George gets off too easily for all of this; he was allowed to gracefully retire.

Weak Sauce

A major issue I have with the Reasoned Decision is its reliance on language to persuade, as opposed to evidence. Frequently, they overreach with their assertions. Too frequently, they color the language like a novelist. The Reasoned Decision is not a novel, yet it is one of the most interesting reads I have had in some time. It's certainly more riveting than the third book in George R.R. Martin's Song of Ice and Fire series!

There will be a number of examples of linguistic bias, for now, an example of overreach on the part of the USADA is their handling of the "whole team transfusing on the bus" incident. In essence, Landis told the story to several people. They all testified that Landis told the story to them. Landis is the only "eyewitness" to the event. This would be dismissed in a real court. It falls into the category of heresay, and it is an example of why the USADA document makes me uneasy.
Levi Leipheimer testified that in 2005 when he and Landis were assisting each other with blood transfusions that Landis had told him about an incident at the 2004 Tour where the entire U.S. Postal Service team had received transfusions on the team bus following a stage in the Tour.380 Landis confirmed to Leipheimer that Lance Armstrong received a transfusion at that time.381 Moreover, David Zabriskie testified that in 2004 he too was told by Landis about an incident occurring at a race in 2004 where team members had received transfusions on the bus after a stage in the race.382 Thus, the bus transfusion incident has been triply confirmed. Not only two participants, Hincapie and Landis confirm it happened, but, Landis’ relatively contemporaneous statements to two additional individuals add yet another layer of assurance, confirmation and verifiability to the account.
(Reasoned Decision, p.71)

I find that weak. It's sounds reasonable, but reasonable and "proof" are different things.

The Simeoni Incident

Like the "transfusions on the bus" incident, USADA makes much out of little evidence. Yes, Lance chased down Simeoni. Yes, they exchanged words. No, there is no evidence to support the content of their conversation. Claiming the YouTube video as evidence is laughable. True, there was a gesture, but to make so much out of so little is grotesque.
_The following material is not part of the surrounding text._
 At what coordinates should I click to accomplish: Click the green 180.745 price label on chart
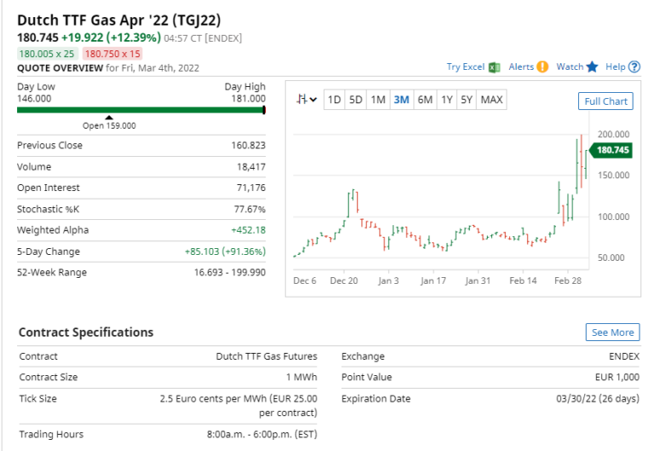point(611,150)
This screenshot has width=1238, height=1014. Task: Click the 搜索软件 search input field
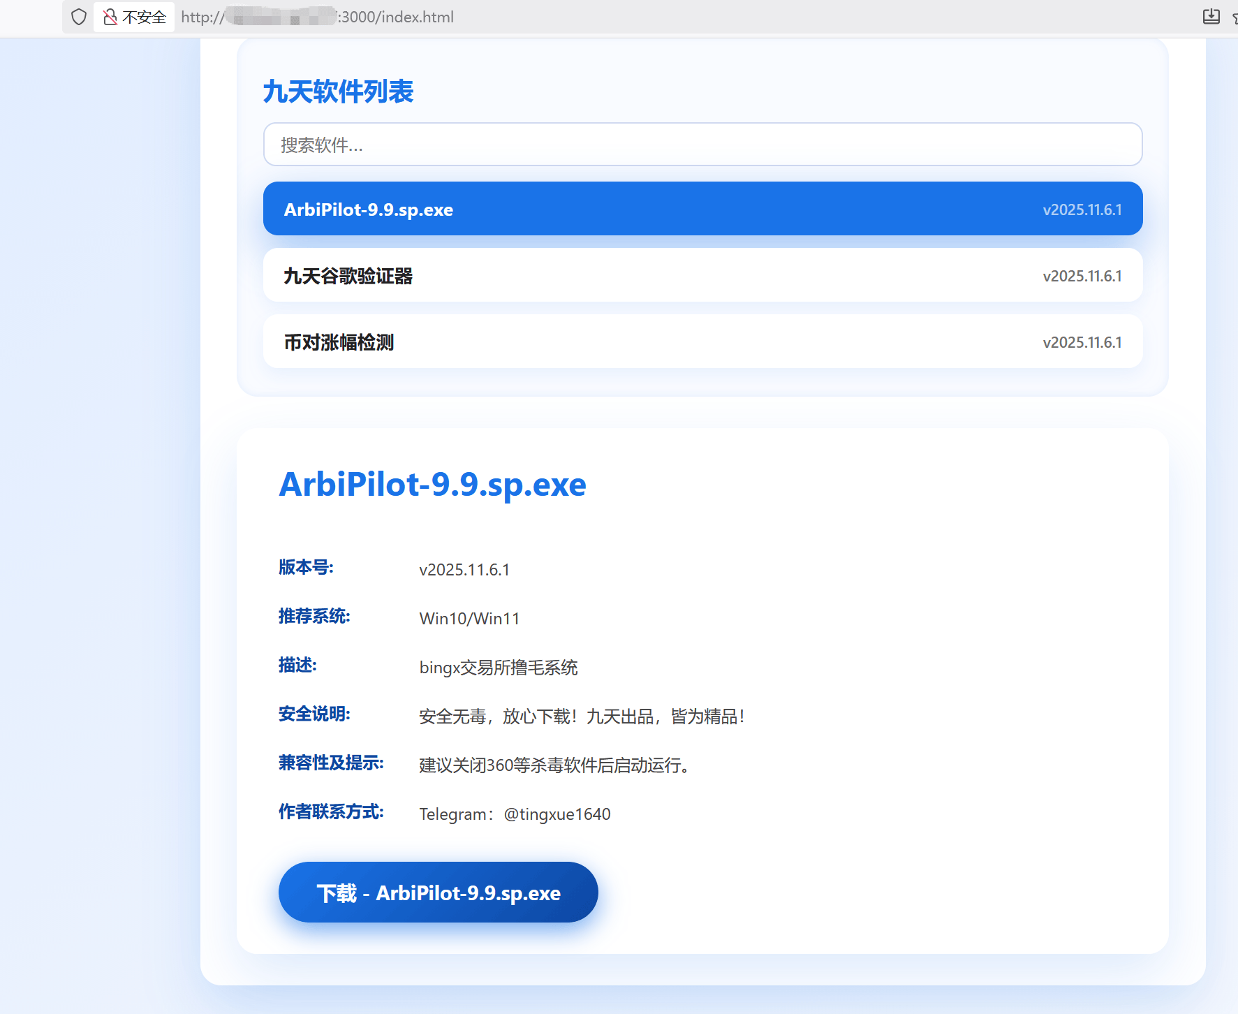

Oh, and the language is spectacular! "Egregious". Just one of hundreds of word choices in the Reasoned Decision that are less reasonable and more passionate than is seemly.
As Simeoni and Armstrong fell back to the peloton, Armstrong verbally berated Simeoni for testifying in the Ferrari case, saying, “You made a mistake when you testified against Ferrari and you made a mistake when you sued me. I have a lot of time and money and I can destroy you.” Armstrong was captured on video making a “zip the lips” gesture which underscored what Armstrong had just said to Simeoni about how Simeoni should not have testified against Dr. Ferrari. A copy of a video of this sad moment in the history of cycling is provided as part of Appendix B. Thus, Filippo Simeoni has provided to USADA corroborated testimony of an act of attempted witness intimidation by Armstrong, which is in and of itself an anti-doping rule violation...and is also potentially relevant both to impeach Armstrong’s claim not to have participated in doping with Dr. Ferrari and in consideration of whether Armstrong should not be deprived of reliance upon the statute of limitations due to wrongful and egregious acts in which he engaged to attempt to suppress the truth about his doping and that of others associated with his team.
(Reasoned Decision, p.73)

Diminishing Witnesses

It's worth noting that the USADA's witnesses start to dry up within the chronology. In 1999, the USADA relies on seven (7) eyewitnesses. By the events of 2005, they rely on three (3) eyewitnesses (Reasoned Decision, p.75). I realize that there are circumstances around this, but it is notable, interesting, and worth further conversation.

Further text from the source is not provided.